[Exercise] Please switch "icon" to "button" throughout the material below, keeping every other word unchanged, and leave the pictures out of your version.

─── Available data ───

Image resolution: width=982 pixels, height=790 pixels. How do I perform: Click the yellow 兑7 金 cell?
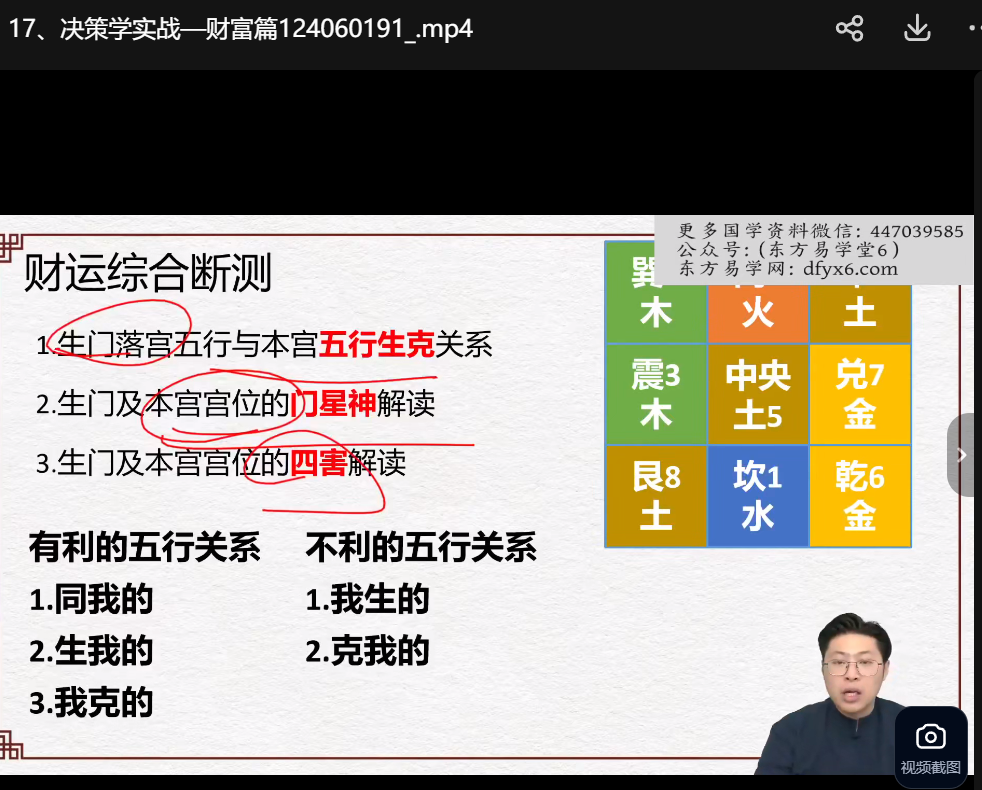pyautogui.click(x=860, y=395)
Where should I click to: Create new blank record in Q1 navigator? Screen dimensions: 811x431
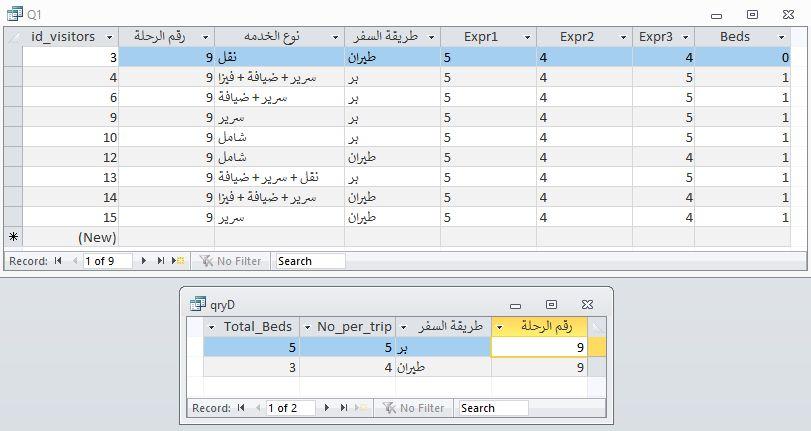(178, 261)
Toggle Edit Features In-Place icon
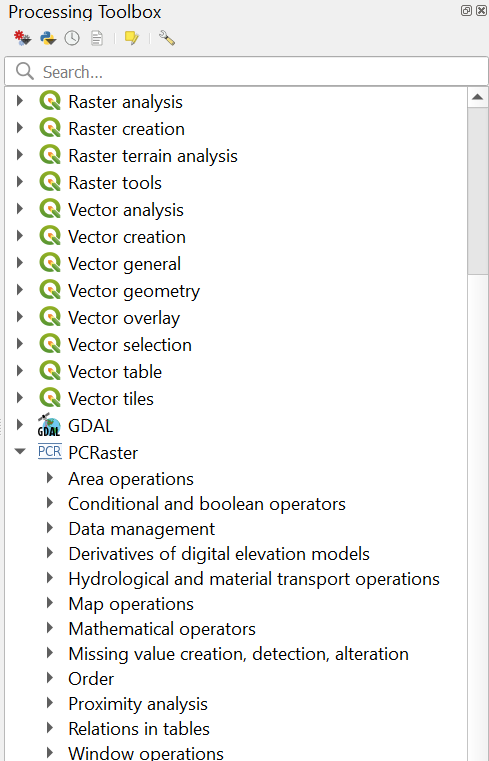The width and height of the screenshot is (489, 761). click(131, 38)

───

[Worked solution]
Image resolution: width=982 pixels, height=790 pixels. How do I perform: Click the yellow 兑7 金 cell?
pyautogui.click(x=860, y=395)
Where should I click to: Create new blank record in Q1 navigator? Screen dimensions: 811x431
(178, 261)
Toggle Edit Features In-Place button
The width and height of the screenshot is (489, 761). click(131, 38)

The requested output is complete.